Спешу к двери сама. В дверях группа вооруженных матросов, огромные наганы, шапки на затылке… Пришли "отдышаться* к нам…"

15 марта открылся IV съезд Советов — ему предстояло ратифицировать Брестский договор. 785 делегатов поддержали

Ленина, 261 голосовал против и 215 воздержались. Дыбенко и Коллонтай голосовали против. В знак протеста оба вышли из правительства.

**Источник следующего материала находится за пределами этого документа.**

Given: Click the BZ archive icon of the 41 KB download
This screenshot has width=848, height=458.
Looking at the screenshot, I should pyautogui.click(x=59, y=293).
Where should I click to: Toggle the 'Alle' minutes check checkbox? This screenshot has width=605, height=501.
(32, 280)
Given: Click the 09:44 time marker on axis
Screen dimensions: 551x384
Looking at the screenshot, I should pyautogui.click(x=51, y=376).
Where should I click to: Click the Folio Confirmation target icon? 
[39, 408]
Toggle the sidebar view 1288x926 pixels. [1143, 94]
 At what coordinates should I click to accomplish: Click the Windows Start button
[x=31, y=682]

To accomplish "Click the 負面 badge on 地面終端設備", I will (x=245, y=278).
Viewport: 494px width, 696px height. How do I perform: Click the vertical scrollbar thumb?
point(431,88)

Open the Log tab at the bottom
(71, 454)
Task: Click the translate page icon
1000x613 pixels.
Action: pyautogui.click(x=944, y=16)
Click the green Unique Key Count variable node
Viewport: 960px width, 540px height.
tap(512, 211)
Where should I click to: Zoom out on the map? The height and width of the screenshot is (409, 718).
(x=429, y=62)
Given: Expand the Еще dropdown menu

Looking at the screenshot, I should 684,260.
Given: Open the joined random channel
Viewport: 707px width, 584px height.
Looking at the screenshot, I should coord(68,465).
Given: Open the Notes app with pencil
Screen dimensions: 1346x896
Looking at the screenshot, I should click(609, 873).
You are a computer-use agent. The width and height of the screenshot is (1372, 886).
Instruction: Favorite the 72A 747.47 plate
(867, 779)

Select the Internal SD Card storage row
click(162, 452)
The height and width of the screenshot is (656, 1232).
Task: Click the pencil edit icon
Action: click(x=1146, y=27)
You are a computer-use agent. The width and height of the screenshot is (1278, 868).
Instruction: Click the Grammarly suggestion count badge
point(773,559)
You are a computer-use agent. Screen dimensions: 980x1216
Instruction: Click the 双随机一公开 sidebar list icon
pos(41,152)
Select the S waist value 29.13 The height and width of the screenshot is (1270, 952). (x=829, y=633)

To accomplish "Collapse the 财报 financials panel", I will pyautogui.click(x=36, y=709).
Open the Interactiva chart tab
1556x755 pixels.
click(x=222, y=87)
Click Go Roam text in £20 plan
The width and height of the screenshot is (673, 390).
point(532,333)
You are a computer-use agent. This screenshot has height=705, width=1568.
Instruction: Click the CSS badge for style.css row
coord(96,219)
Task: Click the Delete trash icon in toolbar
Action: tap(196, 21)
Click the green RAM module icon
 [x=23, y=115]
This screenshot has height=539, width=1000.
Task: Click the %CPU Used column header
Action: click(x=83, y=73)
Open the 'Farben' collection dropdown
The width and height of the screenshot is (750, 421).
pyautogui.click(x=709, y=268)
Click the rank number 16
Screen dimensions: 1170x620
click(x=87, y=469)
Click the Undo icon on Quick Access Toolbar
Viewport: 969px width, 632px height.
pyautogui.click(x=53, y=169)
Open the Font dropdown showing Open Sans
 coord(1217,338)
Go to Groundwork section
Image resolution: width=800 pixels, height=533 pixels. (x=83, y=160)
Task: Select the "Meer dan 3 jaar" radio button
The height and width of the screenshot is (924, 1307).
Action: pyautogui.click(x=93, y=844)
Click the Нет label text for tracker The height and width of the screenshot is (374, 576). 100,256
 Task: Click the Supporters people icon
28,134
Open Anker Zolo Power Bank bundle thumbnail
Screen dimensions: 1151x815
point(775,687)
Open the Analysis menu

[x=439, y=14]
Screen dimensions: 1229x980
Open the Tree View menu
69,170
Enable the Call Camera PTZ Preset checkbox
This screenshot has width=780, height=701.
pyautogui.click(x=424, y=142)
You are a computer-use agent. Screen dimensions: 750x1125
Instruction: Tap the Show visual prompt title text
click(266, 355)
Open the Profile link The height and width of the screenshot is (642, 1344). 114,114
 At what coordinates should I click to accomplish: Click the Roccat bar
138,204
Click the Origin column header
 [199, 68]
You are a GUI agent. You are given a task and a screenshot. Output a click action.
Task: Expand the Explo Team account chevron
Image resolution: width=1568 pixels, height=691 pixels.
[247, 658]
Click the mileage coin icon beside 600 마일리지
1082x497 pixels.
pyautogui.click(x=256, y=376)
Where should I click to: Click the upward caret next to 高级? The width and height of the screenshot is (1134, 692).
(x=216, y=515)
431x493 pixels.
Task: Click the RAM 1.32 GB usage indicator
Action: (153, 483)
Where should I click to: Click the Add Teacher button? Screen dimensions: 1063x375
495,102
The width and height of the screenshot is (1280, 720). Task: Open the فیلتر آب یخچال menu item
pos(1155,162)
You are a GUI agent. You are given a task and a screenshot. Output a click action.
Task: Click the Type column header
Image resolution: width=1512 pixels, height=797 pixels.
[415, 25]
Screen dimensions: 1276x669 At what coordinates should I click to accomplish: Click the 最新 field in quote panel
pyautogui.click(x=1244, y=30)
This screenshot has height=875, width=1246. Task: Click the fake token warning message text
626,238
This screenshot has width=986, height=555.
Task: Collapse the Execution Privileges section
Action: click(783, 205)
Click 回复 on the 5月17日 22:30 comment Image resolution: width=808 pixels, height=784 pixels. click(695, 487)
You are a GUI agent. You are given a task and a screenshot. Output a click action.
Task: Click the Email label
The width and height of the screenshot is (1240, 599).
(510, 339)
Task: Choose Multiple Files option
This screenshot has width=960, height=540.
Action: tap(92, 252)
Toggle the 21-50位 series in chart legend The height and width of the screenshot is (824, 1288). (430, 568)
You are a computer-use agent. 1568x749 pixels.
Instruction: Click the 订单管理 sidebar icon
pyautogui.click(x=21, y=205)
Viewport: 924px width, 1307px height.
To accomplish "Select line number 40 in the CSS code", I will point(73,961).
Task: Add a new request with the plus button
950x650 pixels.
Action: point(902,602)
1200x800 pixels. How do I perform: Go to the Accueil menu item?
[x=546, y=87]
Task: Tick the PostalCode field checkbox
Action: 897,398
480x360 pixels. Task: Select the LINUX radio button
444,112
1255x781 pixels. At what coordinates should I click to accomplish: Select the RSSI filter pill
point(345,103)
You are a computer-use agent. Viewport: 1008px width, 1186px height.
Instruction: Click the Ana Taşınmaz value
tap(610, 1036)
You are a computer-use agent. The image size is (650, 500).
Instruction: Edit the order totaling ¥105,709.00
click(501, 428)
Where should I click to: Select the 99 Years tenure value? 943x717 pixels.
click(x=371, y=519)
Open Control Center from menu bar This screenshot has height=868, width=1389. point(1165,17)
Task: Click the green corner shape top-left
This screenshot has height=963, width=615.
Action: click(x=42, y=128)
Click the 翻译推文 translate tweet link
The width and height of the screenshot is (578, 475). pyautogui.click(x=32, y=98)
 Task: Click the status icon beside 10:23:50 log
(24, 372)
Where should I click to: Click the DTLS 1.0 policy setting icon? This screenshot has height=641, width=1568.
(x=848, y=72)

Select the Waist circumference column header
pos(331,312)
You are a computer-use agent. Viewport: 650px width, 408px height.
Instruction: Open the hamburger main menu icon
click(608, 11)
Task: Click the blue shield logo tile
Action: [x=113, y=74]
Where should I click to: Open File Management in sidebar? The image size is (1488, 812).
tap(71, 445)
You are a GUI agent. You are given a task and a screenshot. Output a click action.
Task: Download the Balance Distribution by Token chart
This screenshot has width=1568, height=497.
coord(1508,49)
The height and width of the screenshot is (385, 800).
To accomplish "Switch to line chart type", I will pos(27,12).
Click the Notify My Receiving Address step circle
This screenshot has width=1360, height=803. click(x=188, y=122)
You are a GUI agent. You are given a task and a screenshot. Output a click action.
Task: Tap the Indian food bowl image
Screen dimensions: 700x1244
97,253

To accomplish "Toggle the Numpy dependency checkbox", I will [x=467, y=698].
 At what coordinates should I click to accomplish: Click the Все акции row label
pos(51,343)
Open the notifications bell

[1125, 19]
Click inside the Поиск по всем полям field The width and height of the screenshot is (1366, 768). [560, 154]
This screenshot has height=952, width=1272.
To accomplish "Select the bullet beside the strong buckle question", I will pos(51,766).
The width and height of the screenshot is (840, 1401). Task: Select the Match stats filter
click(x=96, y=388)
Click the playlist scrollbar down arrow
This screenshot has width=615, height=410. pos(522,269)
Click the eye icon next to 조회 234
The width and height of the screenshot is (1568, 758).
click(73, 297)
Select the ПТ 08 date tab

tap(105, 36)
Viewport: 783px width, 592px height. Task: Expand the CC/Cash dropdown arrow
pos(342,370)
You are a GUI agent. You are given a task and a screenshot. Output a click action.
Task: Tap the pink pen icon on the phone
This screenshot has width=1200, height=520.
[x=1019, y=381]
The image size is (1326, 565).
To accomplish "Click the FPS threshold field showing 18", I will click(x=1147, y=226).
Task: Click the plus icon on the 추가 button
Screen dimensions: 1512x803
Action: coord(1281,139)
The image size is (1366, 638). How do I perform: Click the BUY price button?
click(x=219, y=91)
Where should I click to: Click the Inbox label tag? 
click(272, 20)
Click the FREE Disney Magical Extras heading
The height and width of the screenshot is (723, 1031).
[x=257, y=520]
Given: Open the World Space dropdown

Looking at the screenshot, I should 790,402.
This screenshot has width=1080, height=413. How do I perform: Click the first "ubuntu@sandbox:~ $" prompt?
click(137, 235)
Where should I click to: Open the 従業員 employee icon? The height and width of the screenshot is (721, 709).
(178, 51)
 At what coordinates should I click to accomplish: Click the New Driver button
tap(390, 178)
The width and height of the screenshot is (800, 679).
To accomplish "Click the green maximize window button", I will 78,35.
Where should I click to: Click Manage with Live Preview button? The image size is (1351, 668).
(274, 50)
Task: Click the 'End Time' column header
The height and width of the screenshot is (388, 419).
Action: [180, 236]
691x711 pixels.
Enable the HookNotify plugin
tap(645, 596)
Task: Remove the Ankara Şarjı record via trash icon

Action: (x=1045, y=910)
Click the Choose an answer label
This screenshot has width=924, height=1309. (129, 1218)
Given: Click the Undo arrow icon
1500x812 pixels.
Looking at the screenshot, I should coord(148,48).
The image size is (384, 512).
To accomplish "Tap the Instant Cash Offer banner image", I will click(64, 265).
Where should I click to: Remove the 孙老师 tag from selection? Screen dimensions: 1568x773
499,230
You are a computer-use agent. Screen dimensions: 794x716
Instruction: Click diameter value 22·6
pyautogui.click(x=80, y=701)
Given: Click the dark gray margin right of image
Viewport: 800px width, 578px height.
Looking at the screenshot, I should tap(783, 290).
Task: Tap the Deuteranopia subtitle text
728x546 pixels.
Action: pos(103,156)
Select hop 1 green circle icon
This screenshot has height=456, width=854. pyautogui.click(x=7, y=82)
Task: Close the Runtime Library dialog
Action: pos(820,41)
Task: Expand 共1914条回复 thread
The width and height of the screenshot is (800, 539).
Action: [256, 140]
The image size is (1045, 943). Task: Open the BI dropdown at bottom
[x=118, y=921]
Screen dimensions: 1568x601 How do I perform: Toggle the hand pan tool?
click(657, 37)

Цитированное выше заявление Дыбенко было зачитано на съезде еще до обсуждения вопроса о сдаче Нарвы. На следующий день после ратификации Брестского мира обсуждалось "поведение члена РКП(6), наркома по морским делам товарища Дыбенко Павла Ефимовича, беспричинно сдавшего Нарву наступающим германским войскам". Павла Ефимовича обвинили в "пьянстве, приведшем к трагическим последствиям". Преемником Дыбенко, с сохранением поста наркома по военным делам, был назначен Троцкий.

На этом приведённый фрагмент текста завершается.